Um estudo publicado na Royal Society Open Science aponta uma migração extrema de baleias-jubarte, com uma fêmea percorrendo mais de 15 mil quilômetros entre a Bahia, no Brasil, e a Austrália. A travessia envolve populações reprodutivas do Atlântico Sul e do Pacífico Sul e foi registrada entre 2003 e 2025.
A baleia fotografada no Banco de Abrolhos, litoral baiano, em agosto de 2003, foi identificada novamente mais de 22 anos depois em Hervey Bay, na costa leste australiana. A distância mínima entre os pontos é de cerca de 15.100 quilômetros, superando em ~15% o recorde anterior da espécie.

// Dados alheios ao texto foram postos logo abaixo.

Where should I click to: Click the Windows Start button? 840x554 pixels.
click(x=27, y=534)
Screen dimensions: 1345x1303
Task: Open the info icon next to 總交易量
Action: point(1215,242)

O estudo analisou mais de 19 mil imagens coletadas entre 1984 e 2025 no Brasil e na Austrália. A identificação foi feita pela técnica de fotoidentificação, que usa padrões na parte inferior da cauda como impressão digital natural. A correspondência foi viabilizada pela plataforma Happywhale, que utiliza algoritmos de reconhecimento de imagem.
Detalhes e alcance da pesquisa
O levantamento encontrou apenas dois casos de travessias entre as populações dos dois oceanos, representando cerca de 0,01% dos indivíduos analisados. Os autores ressaltam que mudanças climáticas podem influenciar o deslocamento das baleias. Alterações na distribuição do krill e o crescimento populacional após a caça comercial também são citados como fatores.
Os pesquisadores destacam a importância de dados colaborativos para entender padrões migratórios complexos. A combinação de imagens históricas e modernas amplia a possibilidade de rastrear movimentos entre populações diversas. O estudo reforça a necessidade de monitoramento contínuo dos oceanos.